MMAudio-LABEL: Audio Event Labeling via Audio Generation for Silent Video
For practitioners in sound production and video-to-audio synthesis, this work provides a more interpretable and accurate method for generating both audio and event labels, addressing error accumulation in post-hoc pipelines.
The paper proposes MMAudio-LABEL, a framework that jointly generates audio and frame-aligned sound event labels from silent videos, improving onset-detection accuracy from 46.7% to 75.0% and material-classification accuracy from 40.6% to 61.0% over baselines.

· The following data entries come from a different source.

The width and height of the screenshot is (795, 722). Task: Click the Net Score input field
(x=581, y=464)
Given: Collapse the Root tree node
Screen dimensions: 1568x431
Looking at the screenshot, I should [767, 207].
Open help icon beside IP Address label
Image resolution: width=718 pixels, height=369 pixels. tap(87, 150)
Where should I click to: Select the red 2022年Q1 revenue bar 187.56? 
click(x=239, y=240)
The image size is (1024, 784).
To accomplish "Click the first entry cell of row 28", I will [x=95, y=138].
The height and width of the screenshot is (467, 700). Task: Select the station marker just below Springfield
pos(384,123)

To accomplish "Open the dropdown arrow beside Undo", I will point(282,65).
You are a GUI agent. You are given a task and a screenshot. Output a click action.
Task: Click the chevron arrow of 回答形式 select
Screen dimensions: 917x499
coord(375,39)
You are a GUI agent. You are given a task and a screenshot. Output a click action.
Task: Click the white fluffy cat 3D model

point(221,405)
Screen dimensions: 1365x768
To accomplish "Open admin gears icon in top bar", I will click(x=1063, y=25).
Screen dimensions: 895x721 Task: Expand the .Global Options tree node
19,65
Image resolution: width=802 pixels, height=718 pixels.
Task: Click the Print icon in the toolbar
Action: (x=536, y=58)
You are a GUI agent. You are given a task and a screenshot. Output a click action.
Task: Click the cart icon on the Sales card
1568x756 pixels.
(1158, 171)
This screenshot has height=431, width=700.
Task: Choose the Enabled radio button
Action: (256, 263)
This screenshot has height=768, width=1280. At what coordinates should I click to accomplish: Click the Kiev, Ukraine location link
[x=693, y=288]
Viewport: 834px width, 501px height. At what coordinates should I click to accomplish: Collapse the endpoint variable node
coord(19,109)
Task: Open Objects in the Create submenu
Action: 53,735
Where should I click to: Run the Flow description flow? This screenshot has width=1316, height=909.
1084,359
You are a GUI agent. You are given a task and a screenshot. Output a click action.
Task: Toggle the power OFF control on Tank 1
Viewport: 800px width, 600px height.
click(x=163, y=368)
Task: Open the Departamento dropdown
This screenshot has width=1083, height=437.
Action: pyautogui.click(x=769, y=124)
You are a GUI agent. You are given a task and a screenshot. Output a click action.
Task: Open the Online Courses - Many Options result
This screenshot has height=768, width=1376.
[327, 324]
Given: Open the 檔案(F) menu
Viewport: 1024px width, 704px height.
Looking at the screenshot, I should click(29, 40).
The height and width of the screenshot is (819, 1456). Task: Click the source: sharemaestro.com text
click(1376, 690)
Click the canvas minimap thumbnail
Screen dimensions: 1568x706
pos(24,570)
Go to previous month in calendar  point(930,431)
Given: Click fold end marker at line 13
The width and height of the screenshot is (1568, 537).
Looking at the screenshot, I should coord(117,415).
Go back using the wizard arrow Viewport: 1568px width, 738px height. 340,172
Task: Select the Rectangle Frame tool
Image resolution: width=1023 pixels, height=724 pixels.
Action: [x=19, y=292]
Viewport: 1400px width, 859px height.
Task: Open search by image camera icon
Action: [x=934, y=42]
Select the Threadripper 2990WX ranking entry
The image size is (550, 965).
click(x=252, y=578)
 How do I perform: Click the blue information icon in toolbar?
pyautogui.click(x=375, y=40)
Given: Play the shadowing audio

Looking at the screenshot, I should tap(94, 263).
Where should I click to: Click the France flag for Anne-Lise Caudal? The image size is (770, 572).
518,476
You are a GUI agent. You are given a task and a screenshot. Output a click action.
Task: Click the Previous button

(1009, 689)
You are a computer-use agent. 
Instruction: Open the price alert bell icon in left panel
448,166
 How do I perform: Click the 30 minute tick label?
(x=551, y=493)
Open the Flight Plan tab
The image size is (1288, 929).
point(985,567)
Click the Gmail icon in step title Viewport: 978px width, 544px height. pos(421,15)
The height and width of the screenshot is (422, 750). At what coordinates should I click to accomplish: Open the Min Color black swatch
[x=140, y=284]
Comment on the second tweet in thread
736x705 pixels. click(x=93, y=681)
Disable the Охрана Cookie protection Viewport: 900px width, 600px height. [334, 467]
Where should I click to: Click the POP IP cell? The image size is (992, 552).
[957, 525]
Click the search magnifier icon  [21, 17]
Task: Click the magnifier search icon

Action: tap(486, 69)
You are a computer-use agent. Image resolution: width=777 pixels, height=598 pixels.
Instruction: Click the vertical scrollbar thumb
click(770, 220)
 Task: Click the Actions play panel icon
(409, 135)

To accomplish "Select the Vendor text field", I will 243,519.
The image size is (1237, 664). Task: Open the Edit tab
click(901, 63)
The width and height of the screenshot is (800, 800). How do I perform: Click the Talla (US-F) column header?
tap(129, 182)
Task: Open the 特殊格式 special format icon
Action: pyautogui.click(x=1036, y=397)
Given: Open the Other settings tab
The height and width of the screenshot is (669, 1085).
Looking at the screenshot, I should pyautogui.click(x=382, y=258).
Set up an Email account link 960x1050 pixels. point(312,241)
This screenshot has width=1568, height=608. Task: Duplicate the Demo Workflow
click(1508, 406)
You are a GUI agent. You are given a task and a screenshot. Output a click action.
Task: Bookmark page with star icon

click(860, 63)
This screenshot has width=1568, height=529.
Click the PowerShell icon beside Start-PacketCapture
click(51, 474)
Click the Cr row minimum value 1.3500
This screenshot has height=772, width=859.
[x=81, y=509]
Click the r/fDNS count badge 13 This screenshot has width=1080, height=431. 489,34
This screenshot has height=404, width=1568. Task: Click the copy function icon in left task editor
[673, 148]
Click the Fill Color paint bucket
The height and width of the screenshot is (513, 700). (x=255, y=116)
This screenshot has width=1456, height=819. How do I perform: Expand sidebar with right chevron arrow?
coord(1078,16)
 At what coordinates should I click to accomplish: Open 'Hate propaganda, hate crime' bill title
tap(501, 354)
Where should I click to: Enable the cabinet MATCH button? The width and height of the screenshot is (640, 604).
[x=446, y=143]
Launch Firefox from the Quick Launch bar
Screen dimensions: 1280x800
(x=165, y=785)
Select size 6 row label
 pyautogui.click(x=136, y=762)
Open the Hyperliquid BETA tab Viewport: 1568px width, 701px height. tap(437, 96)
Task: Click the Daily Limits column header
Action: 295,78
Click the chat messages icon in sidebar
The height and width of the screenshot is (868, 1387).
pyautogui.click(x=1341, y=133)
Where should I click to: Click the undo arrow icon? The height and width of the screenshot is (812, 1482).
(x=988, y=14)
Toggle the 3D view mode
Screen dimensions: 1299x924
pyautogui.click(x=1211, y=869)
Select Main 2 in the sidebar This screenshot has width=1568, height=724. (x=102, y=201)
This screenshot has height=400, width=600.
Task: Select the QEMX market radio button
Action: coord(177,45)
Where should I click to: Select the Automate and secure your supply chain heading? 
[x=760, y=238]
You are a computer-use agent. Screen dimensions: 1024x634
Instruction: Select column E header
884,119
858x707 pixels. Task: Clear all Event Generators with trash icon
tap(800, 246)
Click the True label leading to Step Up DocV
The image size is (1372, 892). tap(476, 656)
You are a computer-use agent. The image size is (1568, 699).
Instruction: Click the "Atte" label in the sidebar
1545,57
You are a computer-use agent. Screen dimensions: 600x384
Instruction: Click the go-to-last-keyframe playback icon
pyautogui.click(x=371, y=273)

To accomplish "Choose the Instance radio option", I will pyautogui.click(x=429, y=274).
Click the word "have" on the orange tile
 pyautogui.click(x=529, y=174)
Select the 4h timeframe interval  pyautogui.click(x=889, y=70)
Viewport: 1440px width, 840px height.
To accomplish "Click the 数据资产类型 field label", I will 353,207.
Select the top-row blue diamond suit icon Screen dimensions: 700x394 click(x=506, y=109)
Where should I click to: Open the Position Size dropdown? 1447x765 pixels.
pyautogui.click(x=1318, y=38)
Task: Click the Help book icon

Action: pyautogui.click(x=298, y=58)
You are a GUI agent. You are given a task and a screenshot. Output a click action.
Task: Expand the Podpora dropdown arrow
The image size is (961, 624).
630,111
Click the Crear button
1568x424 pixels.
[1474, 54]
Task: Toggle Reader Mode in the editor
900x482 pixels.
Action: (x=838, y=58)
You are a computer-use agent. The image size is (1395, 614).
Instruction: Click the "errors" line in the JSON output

Recent advances in multimodal generation have enabled high-quality audio generation from silent videos. Practical applications, such as sound production, demand not only the generated audio but also explicit sound event labels detailing the type and timing of sounds. One straightforward approach involves applying a standard sound event detection to the generated audio. However, this post-hoc pipeline is inherently limited, as it is prone to error accumulation. To address this limitation, we propose MMAudio-LABEL (LAtent-Based Event Labeling), an event-aware audio generation framework built on a foundational audio generation model as its backbone that jointly generates audio and frame-aligned sound event predictions from silent videos. We evaluate our method on the Greatest Hits dataset for onset detection and 17-class material classification. Our approach improves onset-detection accuracy from 46.7% to 75.0% and material-classification accuracy from 40.6% to 61.0% over baselines. These results suggest that jointly learning audio generation and event prediction enables a more interpretable and practical video-to-audio synthesis.